**PROBLEMS TO SOLVE**:
A. In the passage on anxiety, list every outlet it names through which restless energy can find a direction.
B. Retype the part of the passage on anxiety starting with "What Anxiety Actually" and going on through "myself fighting shadows.".

**SELECTED PASSAGE**:

• • •

What actually helped me was focusing on the exhale — breathing out slowly and completely, almost like emptying myself. Less about filling up, more about letting go. It sounds simple, but in that moment, that small shift made a real difference.
What Anxiety Actually Was — At Least For Me
The Roman philosopher Seneca once said — “We suffer more in imagination than in reality.”
That one line described my anxiety perfectly. I was living through disasters that hadn’t happened yet. Worrying about conversations that might go wrong, situations that might fall apart, futures that existed only in my head. I was exhausting myself fighting shadows.
And then I discovered something that changed everything for me — anxiety isn’t just an emotion. It’s what happens when emotions get buried.
Every time I felt angry but stayed quiet because it seemed “immature” to show it. Every time I was sad but didn’t cry because I thought I had to stay strong. Every time I felt hurt but smiled anyway. All of that energy didn’t disappear. It didn’t go anywhere. It just stayed inside — compressing, building up — and eventually it came out as anxiety.
The headaches I couldn’t explain. The stomach issues that had no physical cause.
The restlessness I felt for no apparent reason. It was all that stored-up, unprocessed emotion looking for a way out.
Anxiety, I slowly understood, is just stuck energy. Emotions that were never allowed to move through you. And the solution was never to push them down harder — it was to finally let them flow.
The Day I Stopped Seeing Anxiety As My Enemy
Here’s something I genuinely wish someone had told me earlier — people who experience anxiety often have incredibly fast, deep-thinking minds. They feel things more intensely. They notice things others don’t. Many of the most creative, brilliant people in history dealt with intense anxiety — not despite their sensitivity, but because of it.
When that kind of energy has no outlet, it turns inward. It starts feeding on itself. But when it finds a direction — writing, music, painting, building something — it becomes something extraordinary.
The day I started writing — not for anyone else, not for an audience, just for myself — was the first day I felt genuinely lighter. That restless energy that used to show up as panic started showing up as words on a page instead. I didn’t need to kill the anxiety. I just needed to give it somewhere to go.
It wasn’t a cure. But it was a turning point.

• • •

Screenshot grounding data:
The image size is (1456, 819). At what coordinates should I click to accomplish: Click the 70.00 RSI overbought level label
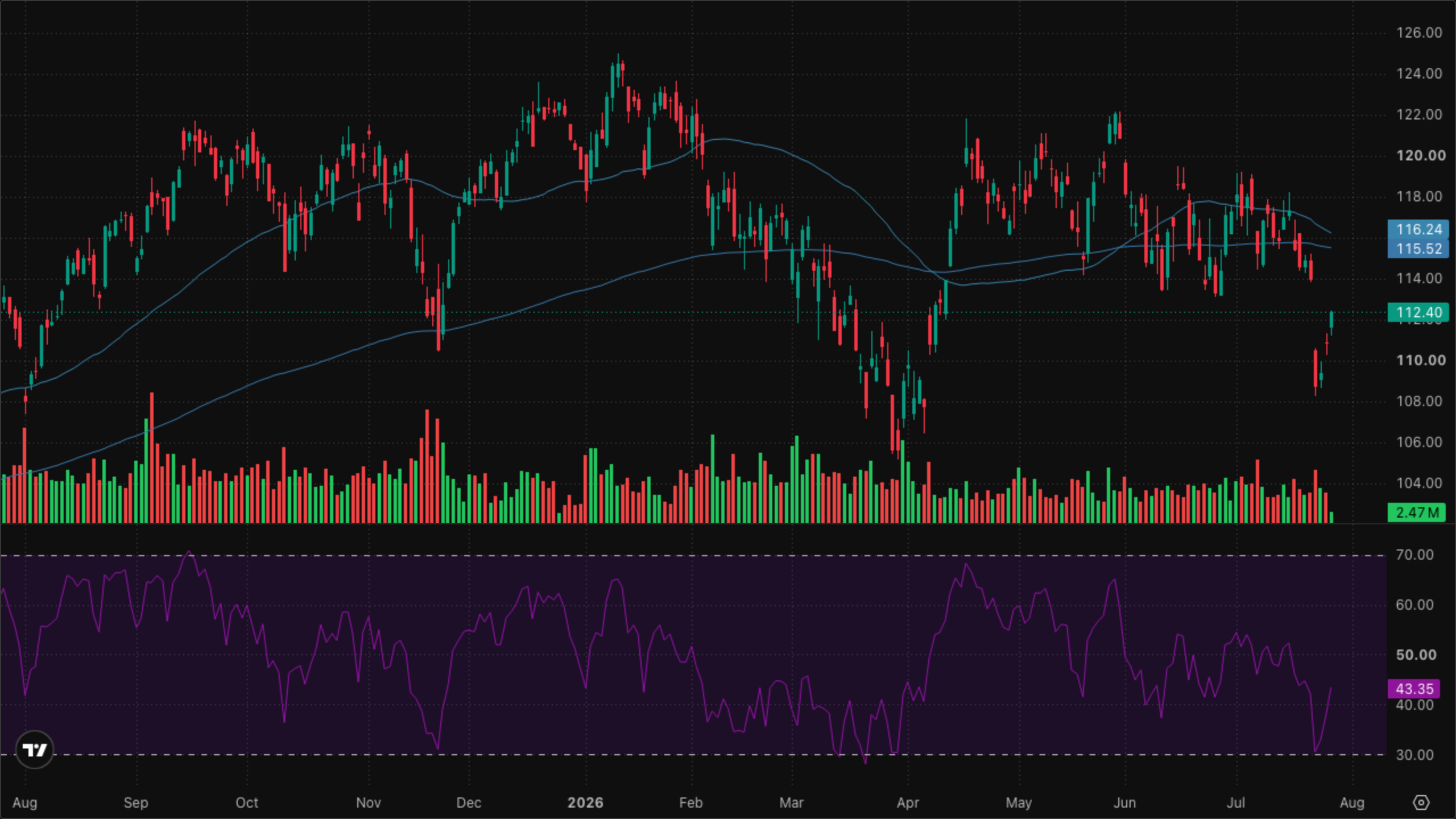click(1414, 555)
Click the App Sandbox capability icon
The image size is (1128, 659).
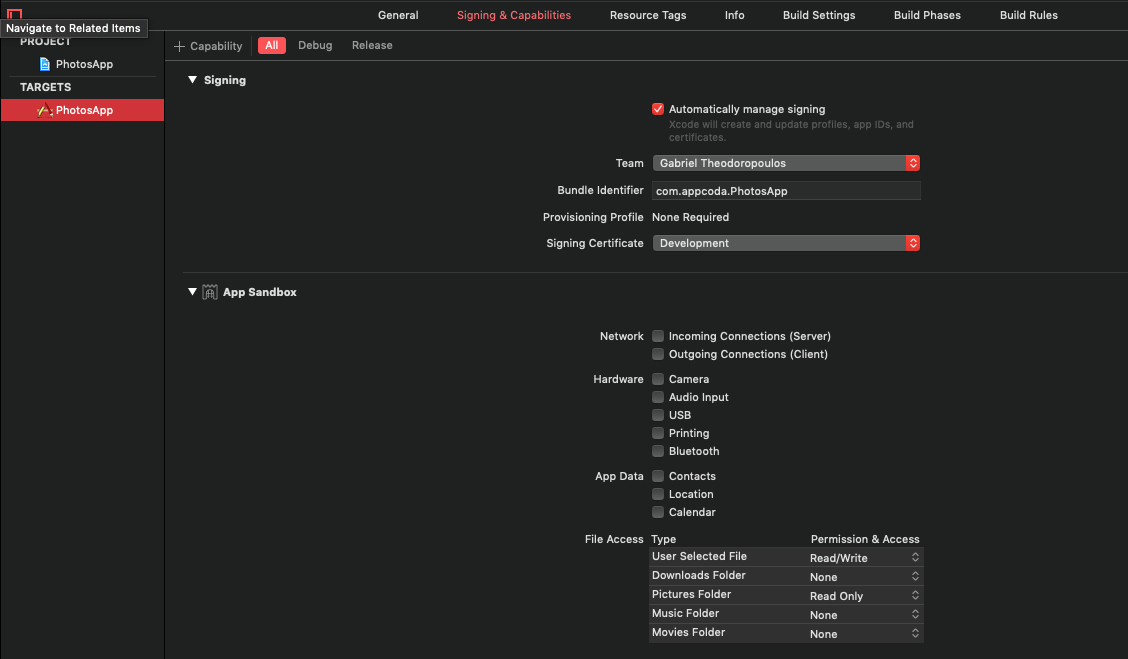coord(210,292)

• • •

**PER-TASK OUTPUTS**:
A. Writing, music, painting, building something

B.
What Anxiety Actually Was — At Least For Me
The Roman philosopher Seneca once said — “We suffer more in imagination than in reality.”
That one line described my anxiety perfectly. I was living through disasters that hadn’t happened yet. Worrying about conversations that might go wrong, situations that might fall apart, futures that existed only in my head. I was exhausting myself fighting shadows.